We’re at the beginning of the bank holiday concertina, that curious time of year when they all crunch up together in a flurry of four-day weeks just as the days lengthen and the roses bloom. Cheering, no? Well, actually… no. Or at least… depends.
I have a kind of reverse seasonal adjustment disorder: I find the long evenings, the optimistically bright mornings rather exposing and melancholic. Sometimes British summer time feels like one long conga line of forced fun. The expectation is happiness; the reality can be a kind of disenfranchised loneliness.
A bank holiday is, for all its sweet relief, a disruptor. At least Christmas – unsettling though it may be – is cold and dark. Not glary and laid bare. Bank holidays make some of us delirious with joy, and others of us deranged with panic.
If we are feeling at all vulnerable, at all fragile, bank holidays breed loneliness. Married or single, for the less emotionally robust they can be the thing that does it. The thing that nudges us over the edge of coping.

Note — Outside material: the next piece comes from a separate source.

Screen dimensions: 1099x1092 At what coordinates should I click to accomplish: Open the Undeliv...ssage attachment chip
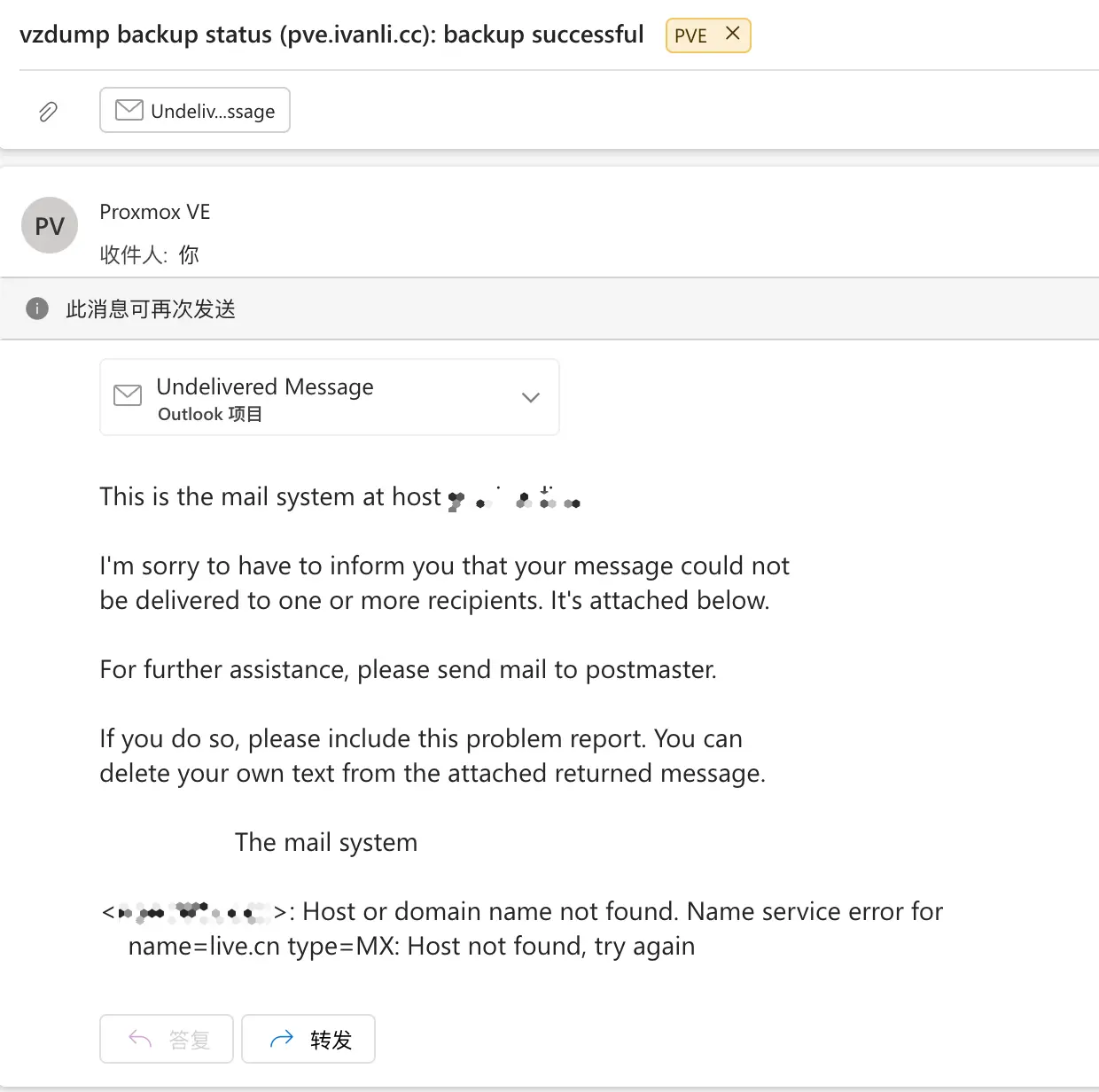coord(195,110)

Loneliness is a peculiar proposition; so different from solitariness. And self-imposed loneliness is the oddest of all. Unable to handle crowds, chat, kindness, company, we sometime sequester ourselves away on bank holidays to… recover from life in some way. Reject the cult of busyness and the conspiracy of enjoyment. The prospect is a heady delight, so why can the reality be so confusing. Space to grow is one thing. Space to go mad is another. So don’t worry if you feel a bit weird on Monday. Just go easy…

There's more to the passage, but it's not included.